= TASKS FOR THIS EXERCISE =
a) Please quote the wine rack thread below word for word, starting with "# New wine racks" and going on through "in my cooler.".
b) Answer these from the wine rack thread below:
(i) How many bottles does the larger, first rack hold?
(ii) What size router did chefken use on the smaller rack?
(iii) What size is the goat fence rack that cimbaliw's friend welded?
c) Decide whether each statement agrees with the wine rack thread below. Give yes or no, and quote the words that settle it.
(i) The 72 bottle rack used most of what remained of the goat panel.
(ii) Routing a channel for the smaller rack proved the easier method.
(iii) cimbaliw keeps filled bottles in the upper half of the rack.

= TEXT SEGMENT =
::::

# New wine racks



## chefken (May 27, 2014)

The first image is newly built not painted 150 bottle wine rack using 2/3 of a goat panel.
Image two is a 72 bottle rack using most of the balance of the goat panel, and the third is the finished product, painted and mostly filled in my cooler.


----------



## Runningwolf (May 27, 2014)

Great job. How did you secure the panel to the 1 by's?


----------



## Boatboy24 (May 27, 2014)

Nice cooler/racks. Welcome to Winemakingtalk!


----------



## chefken (May 27, 2014)

The larger rack I cut the goat panel with 3/4" long spikes and then drilled small holes in the 1x10 4 " apart top bottom and sides. the whole thing is fastened with two screws on top and two on the bottom. The smaller one I thought it might be easier to take a 1/4" router and run a channel top, bottom and sides and this turned out to be much more difficult.


----------



## cimbaliw (May 27, 2014)

Muy bueno chef. I had an out of work friend weld up a 7ft x 4ft goat fence rack with a 240 bottle capacity. It's been a welcome addition. I mounted it to the wall in "portrait" orientation. I use the bottom half is for storing filled bottles. The upper half is used for final drying and sorting cleaned bottles.


----------

::::

= DATASET CONTENT =
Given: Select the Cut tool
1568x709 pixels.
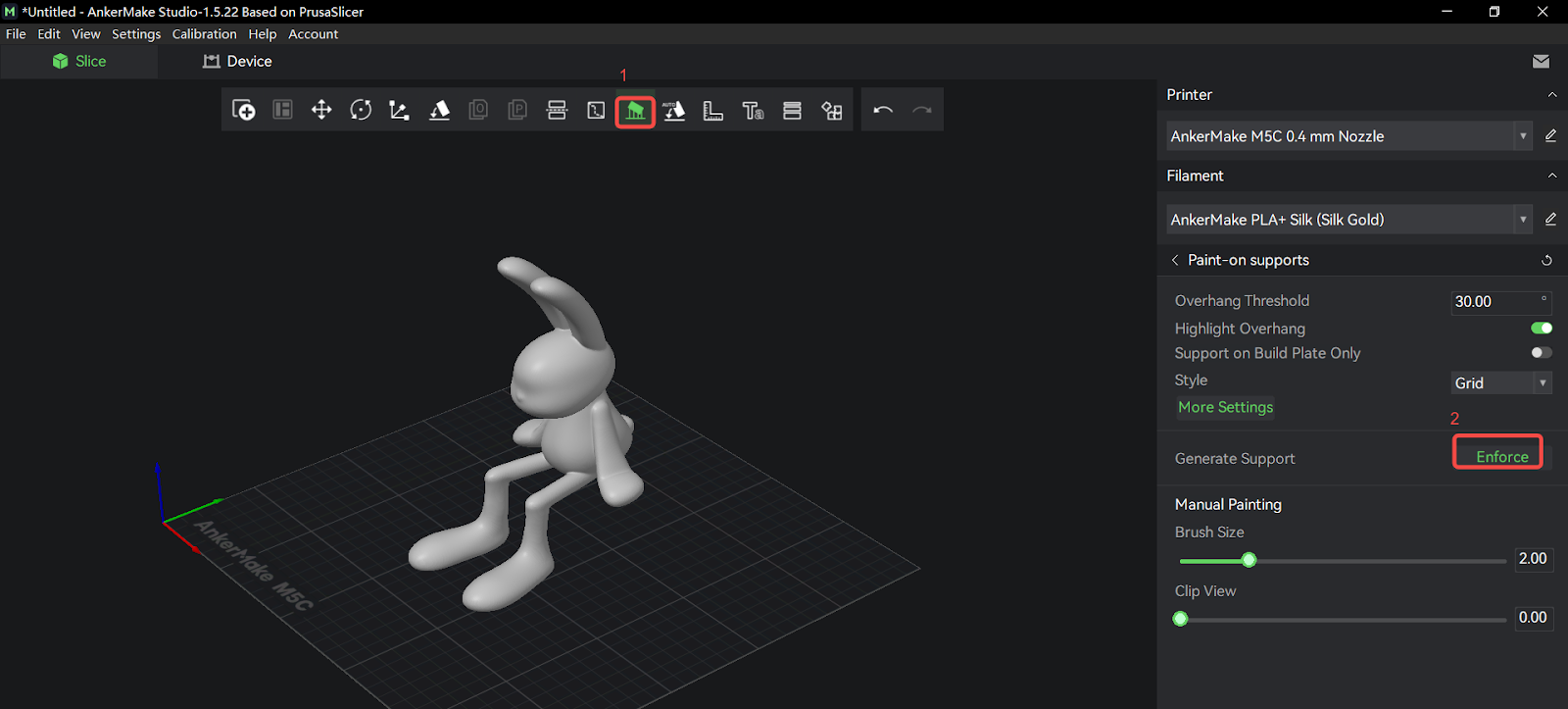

::::

= ANSWERS BELOW =
a)
# New wine racks



## chefken (May 27, 2014)

The first image is newly built not painted 150 bottle wine rack using 2/3 of a goat panel.
Image two is a 72 bottle rack using most of the balance of the goat panel, and the third is the finished product, painted and mostly filled in my cooler.

b)
(i) 150 bottles.
(ii) A 1/4" router.
(iii) 7ft x 4ft.

c)
(i) Yes: "Image two is a 72 bottle rack using most of the balance of the goat panel"
(ii) No: "this turned out to be much more difficult"
(iii) No: "The upper half is used for final drying and sorting cleaned bottles."